## Begin SUPPLIED PASSAGE
Article from
VOL. 43  NO. 9     SEPTEMBER  2002

Part Two, The Mighty Atom Revisited:

Last month, Part One stated that atoms could share electrons, bond together into compounds, and form a crystal lattice (geometric pattern).  Atoms can also gain or lose one or more electrons, creating an ion with an unstable electrical charge.  Ions attract other ions that have an opposite (positive or negative) electrical charge.  Two or more different ions come together and form an atomic bond (stuck together). 5  

Imagine the ions as spheres of different sizes for different atoms (elements), larger spheres for elemental Fluorine (F) and smaller spheres for elemental Calcium (Ca). 

F wants another electron, so it can get a negative one (-) charge.  Ca easily loses two electrons, getting a plus two (2+) charge.  The two ions (Ca and F) attract each other and form the chemical compound calcium fluoride or CaF2 (one calcium ion bonds to two fluorine ions).  In the crystal growth process, a square (cubic) three-dimensional structure of alternating Ca and F spheres grows into the mineral fluorite.  The cubic structure is the geometric pattern for the crystal growth for the mineral fluorite. 4

Definitions:

A mineral is defined as a naturally occurring (no artificial help from man), homogeneous (all the same) solid (not a liquid or a gas) with a definite (but generally not fixed, or just one type) chemical composition (CaF2) and a highly ordered atomic arrangement (cubic structure).  Minerals usually (but not always) are formed by inorganic (not organic) processes1.  An organic process involves formerly living things, like the formation of petroleum hydrocarbons by heat and pressure working on buried plant (carbon) matter.  An inorganic process could be a hydrothermal (hot water) fluid that keeps the ions moving too fast to combine (grow), then cools enough to allow the crystal growth of a mineral.
## End SUPPLIED PASSAGE
EXERCISES TO COMPLETE:
- 1) In the article on atoms and minerals, what mineral grows from the cubic structure of alternating Ca and F spheres?
- 2) Reproduce verbatim the portion of the article on atoms and minerals between "Last month, Part" and "elemental Calcium (Ca).", inclusive.
## Begin PROVIDED INFORMATION
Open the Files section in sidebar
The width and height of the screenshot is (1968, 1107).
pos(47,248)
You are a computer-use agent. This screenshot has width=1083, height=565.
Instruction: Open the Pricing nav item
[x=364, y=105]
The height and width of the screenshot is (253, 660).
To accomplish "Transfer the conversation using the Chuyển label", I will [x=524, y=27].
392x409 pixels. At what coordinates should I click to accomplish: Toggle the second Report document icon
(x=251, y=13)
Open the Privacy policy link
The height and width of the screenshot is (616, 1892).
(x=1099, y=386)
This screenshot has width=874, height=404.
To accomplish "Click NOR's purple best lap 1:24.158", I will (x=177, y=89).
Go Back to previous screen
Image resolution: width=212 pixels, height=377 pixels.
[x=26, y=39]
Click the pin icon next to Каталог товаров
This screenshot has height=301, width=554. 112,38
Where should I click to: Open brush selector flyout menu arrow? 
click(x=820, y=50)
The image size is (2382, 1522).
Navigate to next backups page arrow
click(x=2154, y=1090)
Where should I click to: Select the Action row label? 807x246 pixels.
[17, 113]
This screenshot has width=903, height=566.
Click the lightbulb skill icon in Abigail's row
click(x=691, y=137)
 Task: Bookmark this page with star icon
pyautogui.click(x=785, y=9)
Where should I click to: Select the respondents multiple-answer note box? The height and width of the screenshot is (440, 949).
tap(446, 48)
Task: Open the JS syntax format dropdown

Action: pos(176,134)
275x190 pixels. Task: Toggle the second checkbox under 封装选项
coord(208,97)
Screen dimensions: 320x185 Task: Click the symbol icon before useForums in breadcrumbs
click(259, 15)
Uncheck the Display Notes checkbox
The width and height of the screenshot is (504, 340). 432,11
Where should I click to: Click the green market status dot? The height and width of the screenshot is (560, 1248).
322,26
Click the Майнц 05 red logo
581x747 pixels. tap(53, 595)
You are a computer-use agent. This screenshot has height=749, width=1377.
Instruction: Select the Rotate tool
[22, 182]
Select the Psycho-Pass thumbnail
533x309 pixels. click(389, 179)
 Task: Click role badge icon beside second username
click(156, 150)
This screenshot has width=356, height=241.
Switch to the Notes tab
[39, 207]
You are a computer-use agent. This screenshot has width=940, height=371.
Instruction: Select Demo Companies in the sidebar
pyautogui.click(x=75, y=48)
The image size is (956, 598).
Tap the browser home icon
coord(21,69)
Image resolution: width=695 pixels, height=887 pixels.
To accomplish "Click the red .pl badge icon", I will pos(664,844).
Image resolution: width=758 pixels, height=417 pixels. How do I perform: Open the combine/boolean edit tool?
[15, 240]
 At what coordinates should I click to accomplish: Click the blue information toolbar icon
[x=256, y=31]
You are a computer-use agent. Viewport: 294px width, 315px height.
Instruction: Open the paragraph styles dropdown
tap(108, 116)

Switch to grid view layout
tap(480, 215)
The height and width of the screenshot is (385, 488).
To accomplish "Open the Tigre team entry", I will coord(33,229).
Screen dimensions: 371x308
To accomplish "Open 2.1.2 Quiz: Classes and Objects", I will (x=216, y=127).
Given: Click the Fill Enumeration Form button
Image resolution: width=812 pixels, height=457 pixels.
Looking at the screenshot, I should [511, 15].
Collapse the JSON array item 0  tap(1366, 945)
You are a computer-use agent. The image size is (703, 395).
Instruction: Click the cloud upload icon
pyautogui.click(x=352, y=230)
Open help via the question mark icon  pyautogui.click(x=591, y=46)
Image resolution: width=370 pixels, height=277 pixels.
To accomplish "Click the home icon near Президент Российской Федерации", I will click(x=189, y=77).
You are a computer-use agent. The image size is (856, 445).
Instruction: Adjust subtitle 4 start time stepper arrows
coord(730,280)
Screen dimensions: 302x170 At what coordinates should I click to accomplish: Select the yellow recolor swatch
## End PROVIDED INFORMATION
THE RESPONSES:
- 1) Fluorite.

- 2)
Last month, Part One stated that atoms could share electrons, bond together into compounds, and form a crystal lattice (geometric pattern).  Atoms can also gain or lose one or more electrons, creating an ion with an unstable electrical charge.  Ions attract other ions that have an opposite (positive or negative) electrical charge.  Two or more different ions come together and form an atomic bond (stuck together). 5  

Imagine the ions as spheres of different sizes for different atoms (elements), larger spheres for elemental Fluorine (F) and smaller spheres for elemental Calcium (Ca).